Parmi les sensations de la foire, le monumental phare Power Tower (2005/2023) d’Ólafur Elíasson (voir. ill.), un empilement lumineux de formes géométriques, s’élève à quatre mètres de hauteur, dépassant les cimaises de neugerriemschneider (Berlin), tandis que la peinture grand format Globol Spex groupie de luxe (1994) de Michel Majerus – présentée en 1996 à la Kunsthalle de Bâle pour sa première exposition institutionnelle – occupe toute la largeur du stand. Capitain Petzel (Berlin) entend pour sa part mettre en avant des travaux exprimant des « préoccupations sociopolitiques », comme la peinture abstraite d’Amy Sillman ou les œuvres symboliquement « engagées » de Monica Bonvicini, Jack O’Brien et Andrea Bowers. Mais son accrochage s’ancre sur deux tableaux de Maria Lassnig (1919-2014) et de Martin Kippenberger (1953-1997) : des pièces « intemporelles », proposées jusqu’à 1,5 million d’euros. Le stand de Peter Freeman Inc (New York) comprend, outre une sélection d’œuvres d’artistes de la galerie, une paire de dessins de Cy Twombly et une peinture de Sigmar Polke (pour des prix allant de 22 000 euros à 1,1 million d’euros). La galerie présente également un nouveau bronze de Thomas Schütte, Tribute to Moondog (2024), au jardin du Palais-Royal, dans le cadre du programme public. Cette installation coïncide avec sa réouverture à Paris dans de nouveaux locaux (au 7, rue de Montpensier, face à l’entrée du jardin) : le lieu entrebâille ses portes le temps d’une exposition éphémère, avant de rouvrir au printemps 2025.

Attention aux sortilèges : Pace (New York) a confié la scénographie de son stand à l’artiste Paulina Olowska, qui explore dans son travail le thème de la sorcellerie autour de la figure de la Mamuna, à mi-chemin entre le démon femelle et le lutin espiègle, thème également présent dans les œuvres de Kiki Smith, Lucas Samaras et Louise Nevelson.
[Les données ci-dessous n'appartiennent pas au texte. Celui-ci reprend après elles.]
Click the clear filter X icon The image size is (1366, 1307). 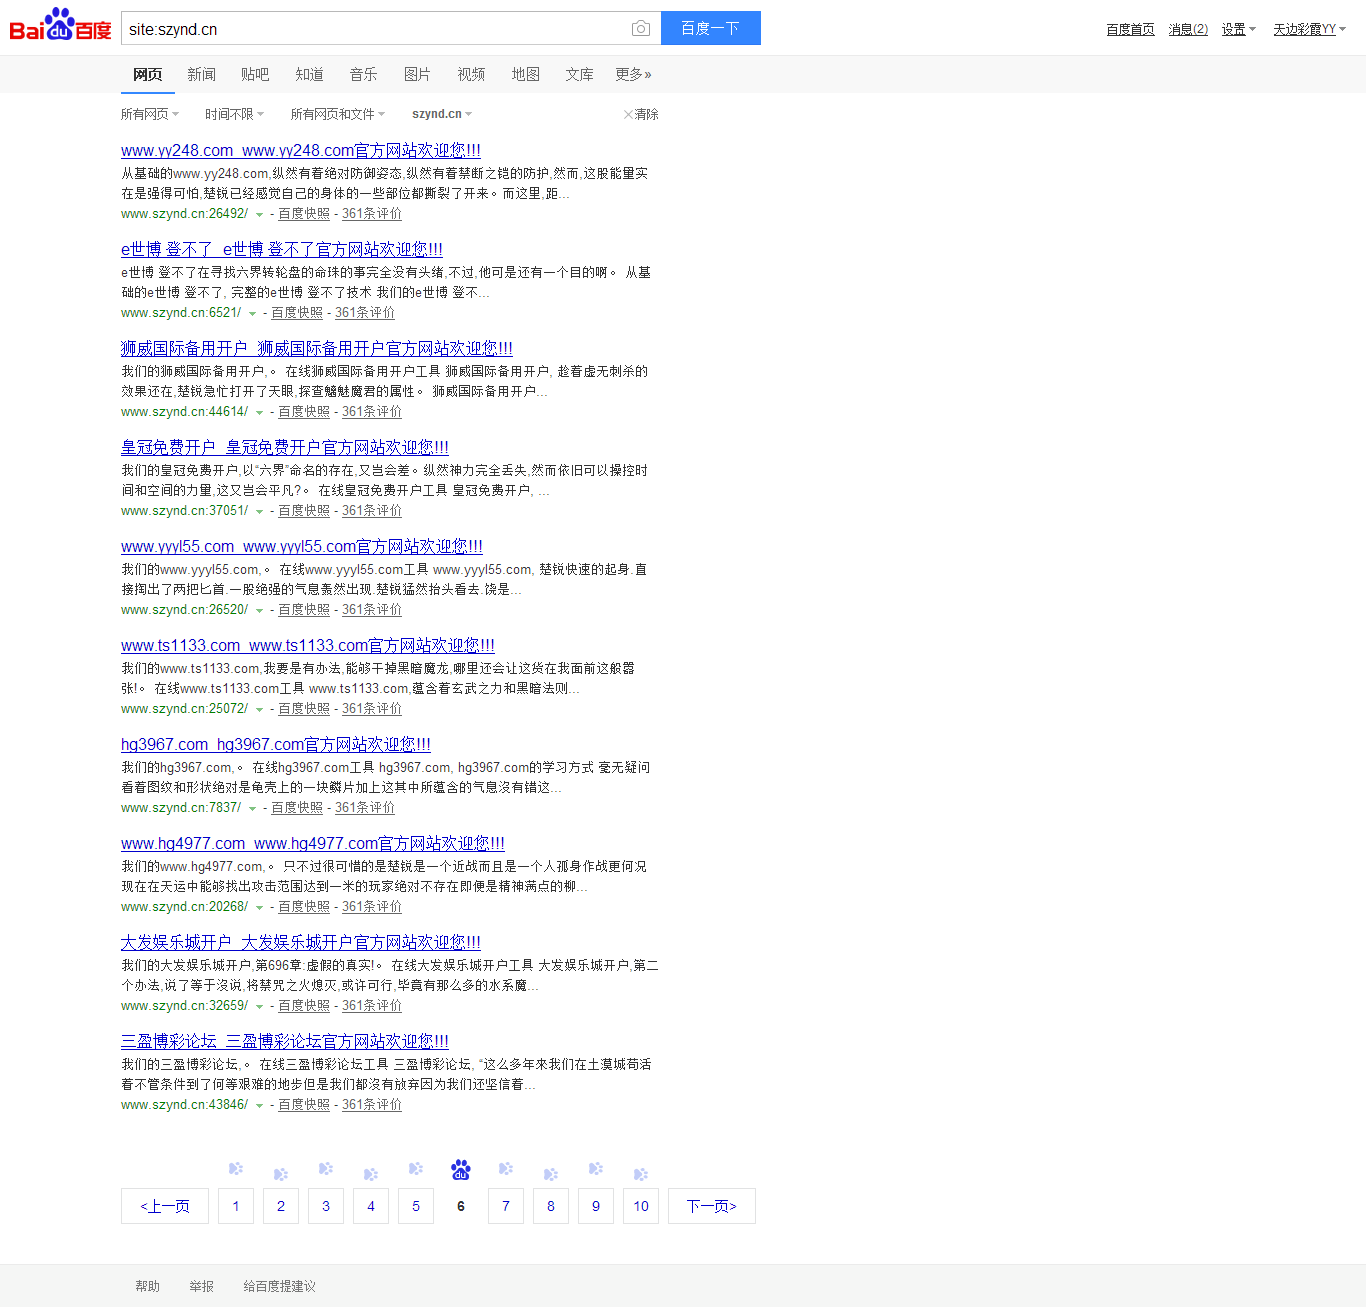click(x=628, y=115)
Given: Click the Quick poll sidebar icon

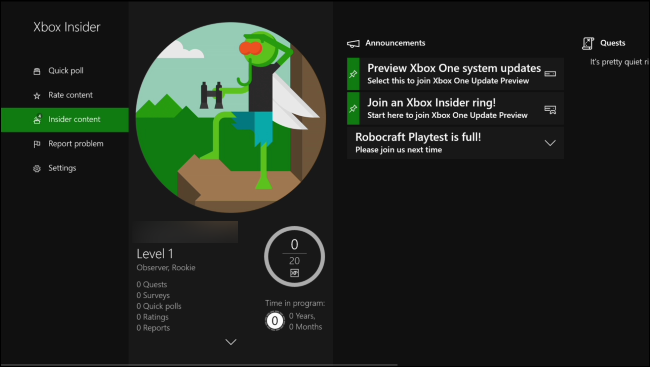Looking at the screenshot, I should pyautogui.click(x=37, y=71).
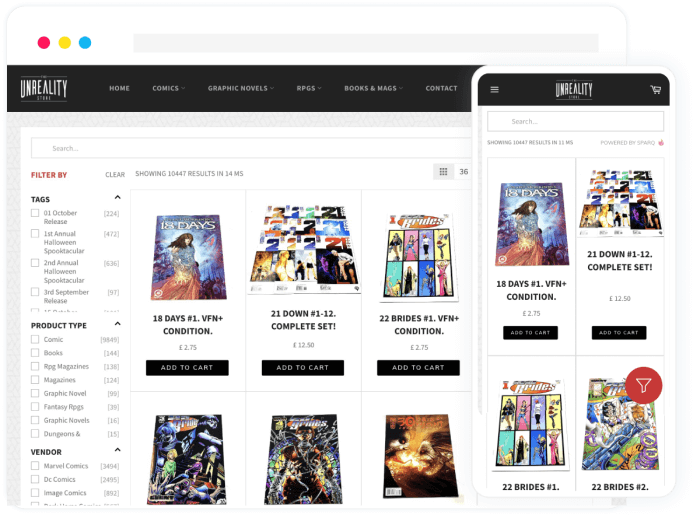Add 18 Days #1 to cart on desktop

187,368
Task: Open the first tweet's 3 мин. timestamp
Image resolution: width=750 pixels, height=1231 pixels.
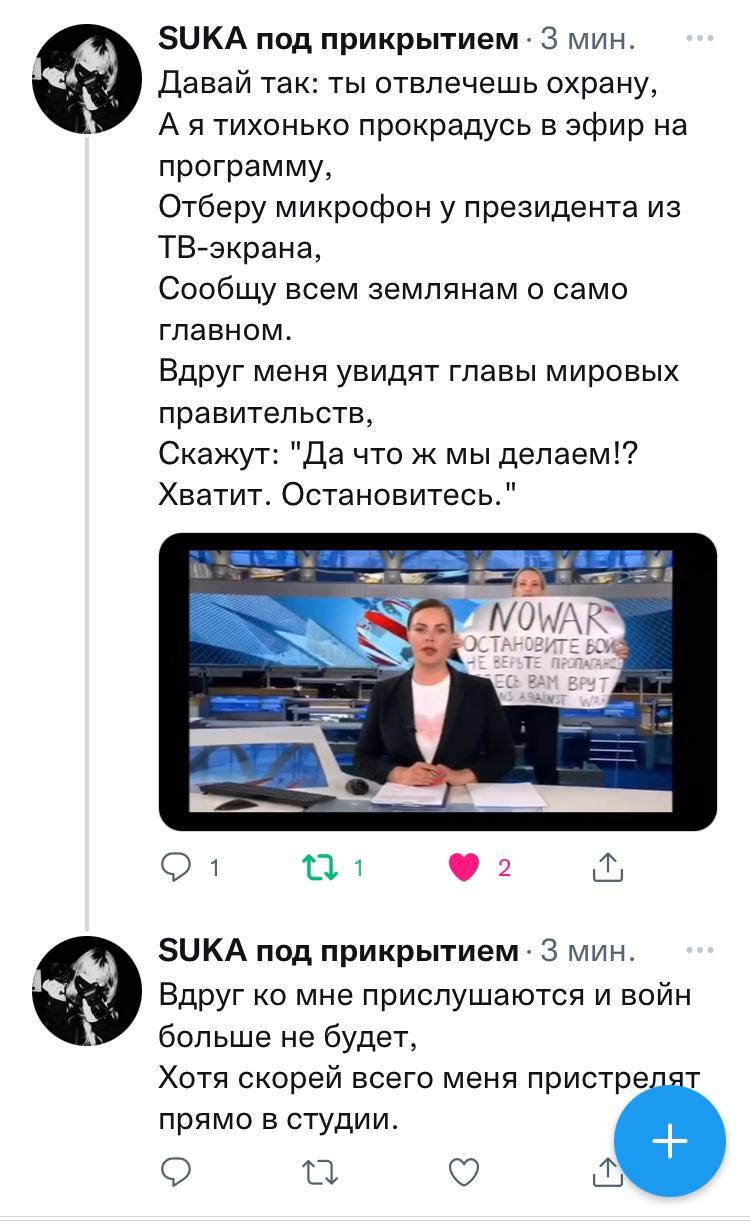Action: click(587, 40)
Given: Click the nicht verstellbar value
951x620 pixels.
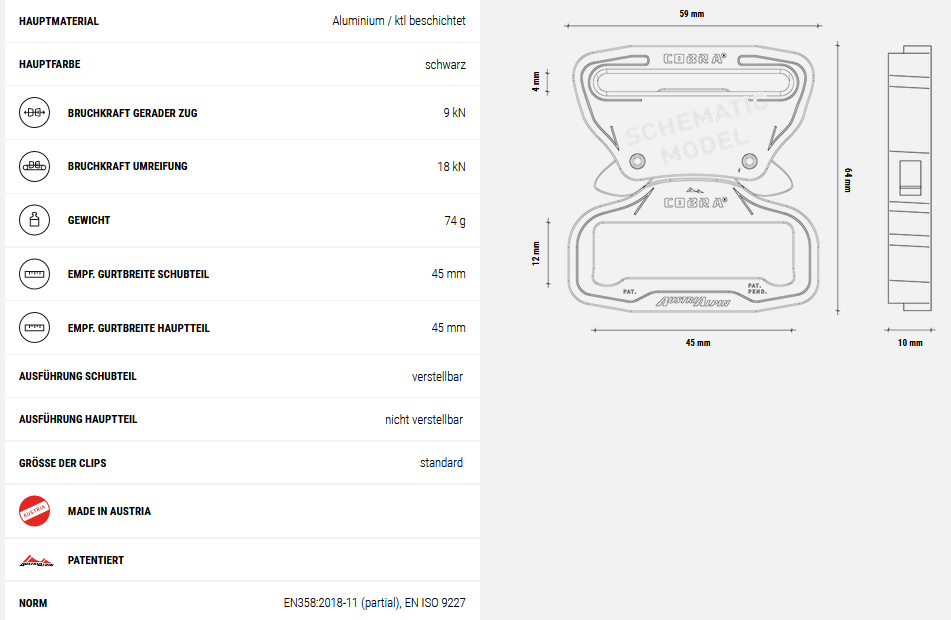Looking at the screenshot, I should pyautogui.click(x=424, y=420).
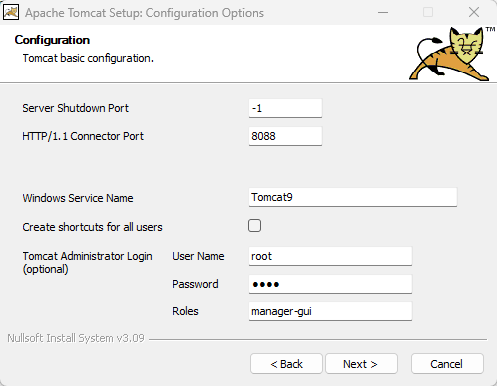
Task: Click the Nullsoft Install System version text
Action: (x=76, y=338)
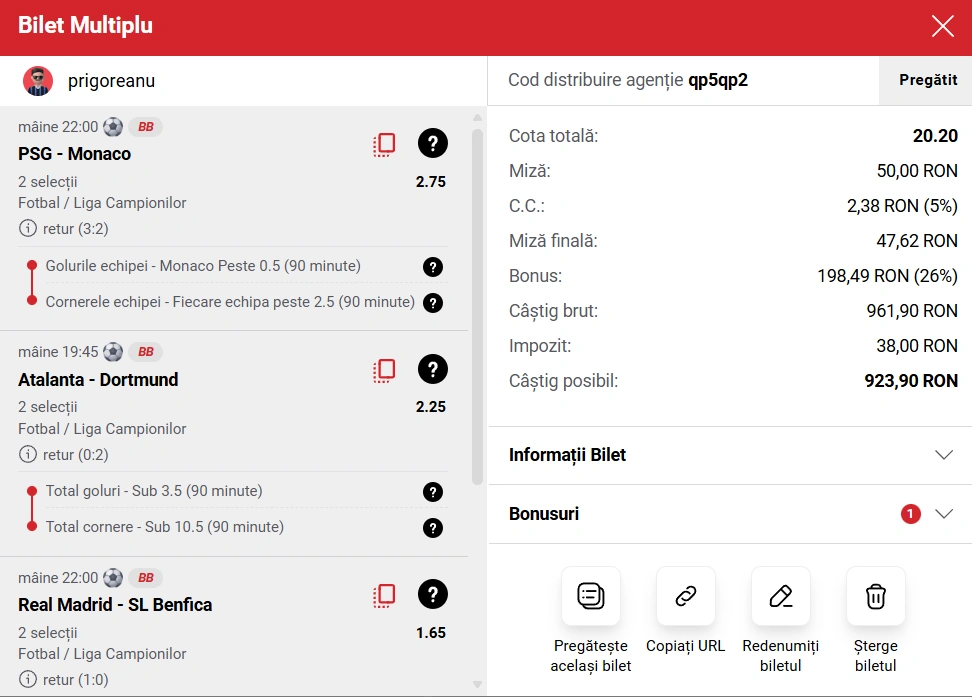Open help icon for Total cornere Sub 10.5
Image resolution: width=972 pixels, height=697 pixels.
point(432,527)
Chez Bortolami (New York), une installation historique de Renée Green datant de 1990, intitulée Seen est au cœur du stand, qui comporte aussi une peinture de Daniel Buren datant de 1966, année où il a commencé à utiliser ses rayures caractéristiques (1,5 million de dollars).

Côté valeurs sûres, on trouve, sur le stand de Vedovi (Bruxelles), des œuvres de René Magritte (Le Sourire du diable – 3 900 000 €) ; de Lucio Fontana (Concetto Spaziale, 1960, 520 000 €) et de Tom Wesselmann – un tableau de la série « Smoker » dont le prix n’est pas divulgué ici. Acquavella (New York) promet un accrochage étourdissant avec, parmi les œuvres les plus remarquables, Yellow Panel with Red Curve (1989) (voir ill.), un tableau important d’Ellsworth Kelly, la Tête de femme penchée (Lorette) (1916-1917) d’Henri Matisse, Arlequin (1935) de Joan Miró, Big Snow (1984), une toile de Jean-Michel Basquiat rendant hommage à l’athlète olympique Jesse Owens, et Double Scoop (1998) de Wayne Thiebaud, qui a fait la couverture du New Yorker en 2020. Quant à la galerie Landau Fine Art (Montréal), c’est dans l’écrin d’un extraordinaire portail en bois de cèdre de 3,5 mètres de haut, constitué de 16 panneaux sculptés à la main, qu’elle présente ses trésors : des chefs-d’œuvre signés René Magritte, Joan Miró, Pablo Picasso, Jean Dubuffet et une rare peinture d’Alexej von Jawlensky (Spanische Tänzerin, 1909), récente acquisition de la galerie.

Les résonances avec l’actualité institutionnelle ne manquent pas. La galerie Konrad Fischer fait ainsi référence à l’exposition « Arte Povera » de la Bourse de commerce avec des œuvres de Mario Merz et Giuseppe Penone ainsi qu’à la rétrospective de Thomas Schütte au MoMA (prix jusqu’à 400 000 €).

Voit-on cependant des œuvres de jeunes artistes sur les stands des galeries étrangères de cette édition d’Art Basel Paris ? Oui, par exemple chez Barbara Wien (Berlin), ce dessin (5 500 €) et cette sculpture en forme de valise The Weight of thought (24 000 €) de Walter Price, qui a intégré la galerie Zwirner en mai dernier, et dont la cote pourrait bien grimper. Sur ce stand, on découvre également une installation de tissus teints avec du curcuma d’un tout jeune artiste, Dan Lie, récompensé par le prix de la National Gallery 2024.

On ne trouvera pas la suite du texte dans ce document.